** O que fazer **
• 1. Troque "anã branca" por "estrela de nêutrons" e transcreva o trecho sobre o sistema EF Eridanus de "Durante todos aqueles" até "bilhões de anos.)", inclusive.
• 2. Segundo o trecho sobre o sistema EF Eridanus, a que distância daqui fica esse casal de estrelas?
• 3. Retome a reportagem sobre o casal de estrelas EF Eridanus a partir do ponto em que ela termina.

** Trecho de origem **
Astro de sistema binário é de um tipo desconhecido

Estrela explora sua parceira até deixá-la do tamanho de planeta

SALVADOR NOGUEIRA
DA REPORTAGEM LOCAL

Durante todos aqueles anos, ela deu tudo de si. Dedicou-se, deixou de lado suas ambições, parou de brilhar. A cada dia, só fazia se aproximar mais. E o que ganhou em troca? Nada. Com o tempo perdeu o respeito, tornou-se disforme, uma aberração da natureza. Hoje, ela é apenas a vítima destroçada de um casamento infeliz. Esse enredo de folhetim acaba de ser revelado pelos astrônomos.
Ninguém poderia prever desfecho tão trágico. Bilhões de anos atrás, o casal EF Eridanus, localizado a uns 300 anos-luz daqui, era composto por duas estrelas bem parecidas com o Sol. Até que uma delas degringolou, após esgotar seu suprimento de combustível, e virou uma anã branca -um objeto maciço e compacto. (Isso também vai acontecer com o Sol, depois que ele se tornar uma estrela gigante vermelha, em cerca de 5,5 bilhões de anos.)

** Entradas **
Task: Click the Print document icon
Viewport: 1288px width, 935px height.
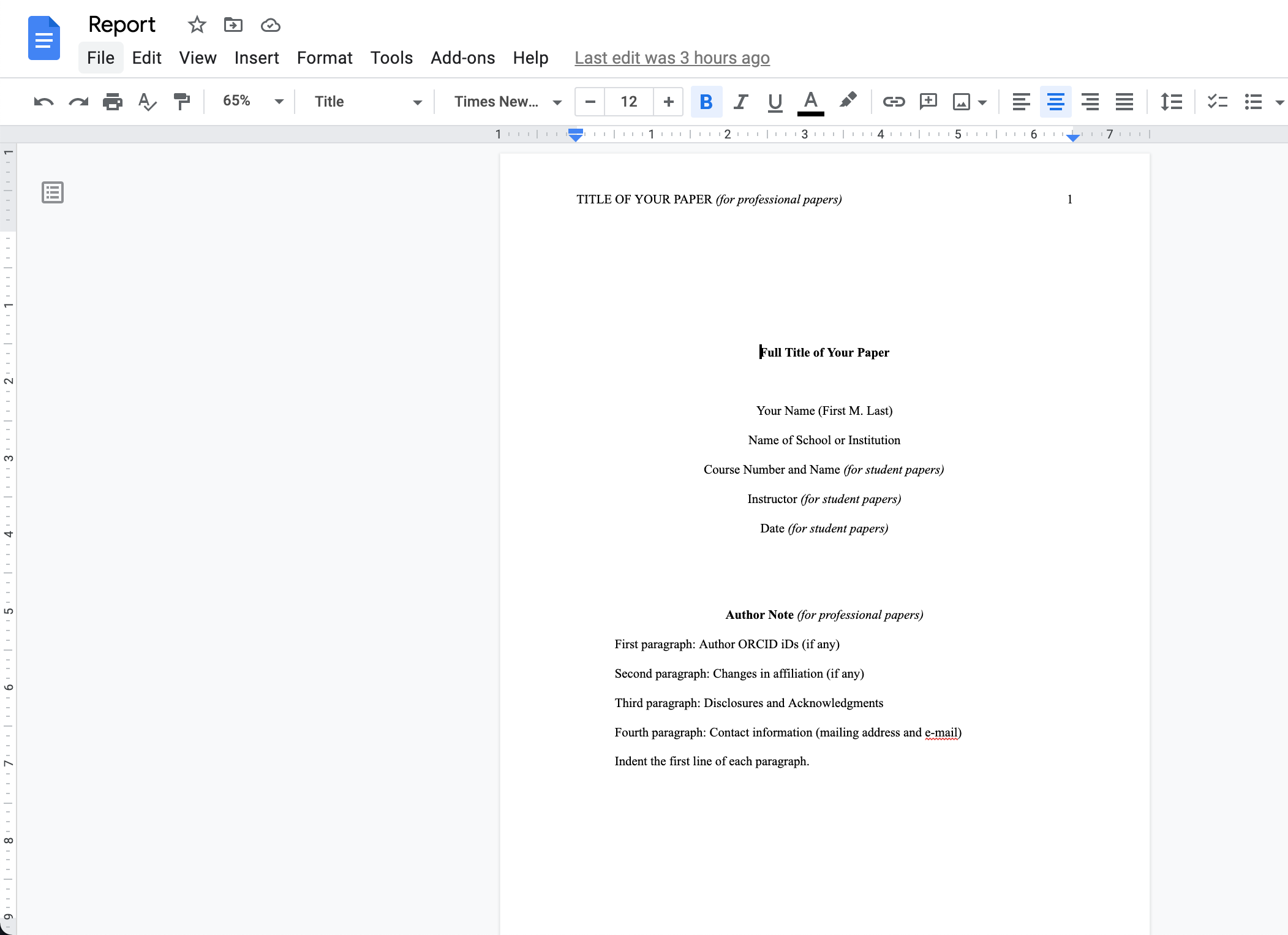Action: click(x=112, y=101)
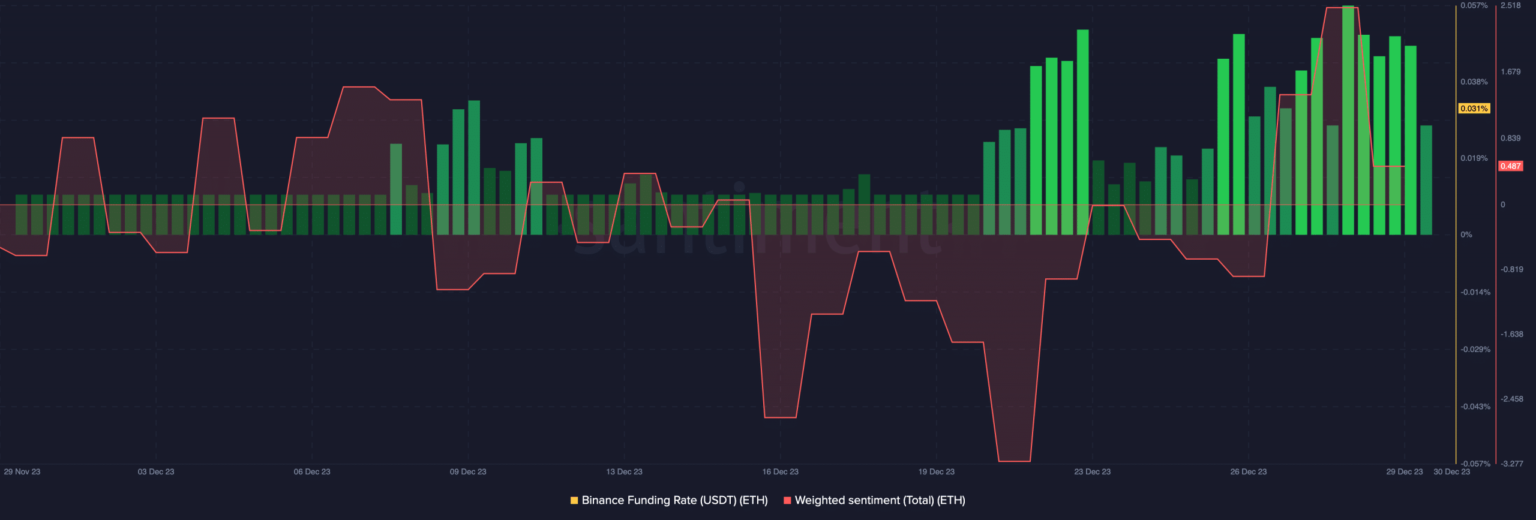The height and width of the screenshot is (520, 1536).
Task: Click the 19 Dec 23 axis date
Action: point(936,471)
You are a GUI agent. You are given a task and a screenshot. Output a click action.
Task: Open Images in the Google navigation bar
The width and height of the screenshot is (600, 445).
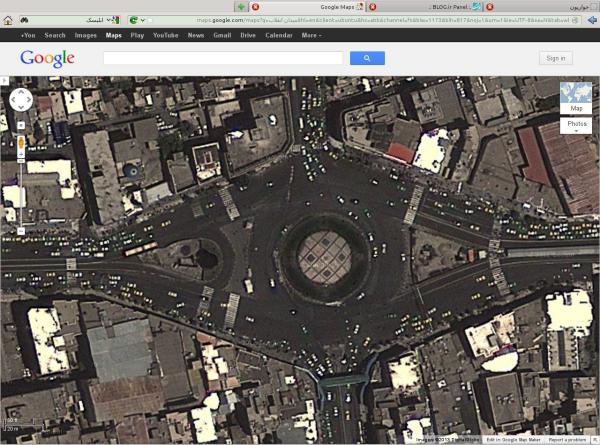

** Respostas por tarefa **
• 1.
Durante todos aqueles anos, ela deu tudo de si. Dedicou-se, deixou de lado suas ambições, parou de brilhar. A cada dia, só fazia se aproximar mais. E o que ganhou em troca? Nada. Com o tempo perdeu o respeito, tornou-se disforme, uma aberração da natureza. Hoje, ela é apenas a vítima destroçada de um casamento infeliz. Esse enredo de folhetim acaba de ser revelado pelos astrônomos.
Ninguém poderia prever desfecho tão trágico. Bilhões de anos atrás, o casal EF Eridanus, localizado a uns 300 anos-luz daqui, era composto por duas estrelas bem parecidas com o Sol. Até que uma delas degringolou, após esgotar seu suprimento de combustível, e virou uma estrela de nêutrons -um objeto maciço e compacto. (Isso também vai acontecer com o Sol, depois que ele se tornar uma estrela gigante vermelha, em cerca de 5,5 bilhões de anos.)

• 2. A cerca de 300 anos-luz.

• 3.
Foi quando começaram os problemas. Sem aviso, a anã branca começou a roubar matéria de sua vizinha. Compulsivamente até. "Como na frase clássica sobre a pessoa prejudicada num relacionamento romântico, a estrela menor se deu, se deu, se deu um pouco mais, até que não tivesse mais o que dar", explica Steve Howell, do Observatório Nacional de Astronomia Óptica, em Tucson (EUA), co-responsável pela descoberta.
"Agora a estrela doadora chegou a um beco sem saída -é muito maciça para ser considerada um superplaneta, sua composição não bate com a de nenhum tipo conhecido de anã marrom [uma espécie de estrela abortada, que não chega a atingir a massa necessária para produzir energia por fusão nuclear] e tem muito pouca massa para ser uma estrela. Não há uma categoria para um objeto nesse limbo."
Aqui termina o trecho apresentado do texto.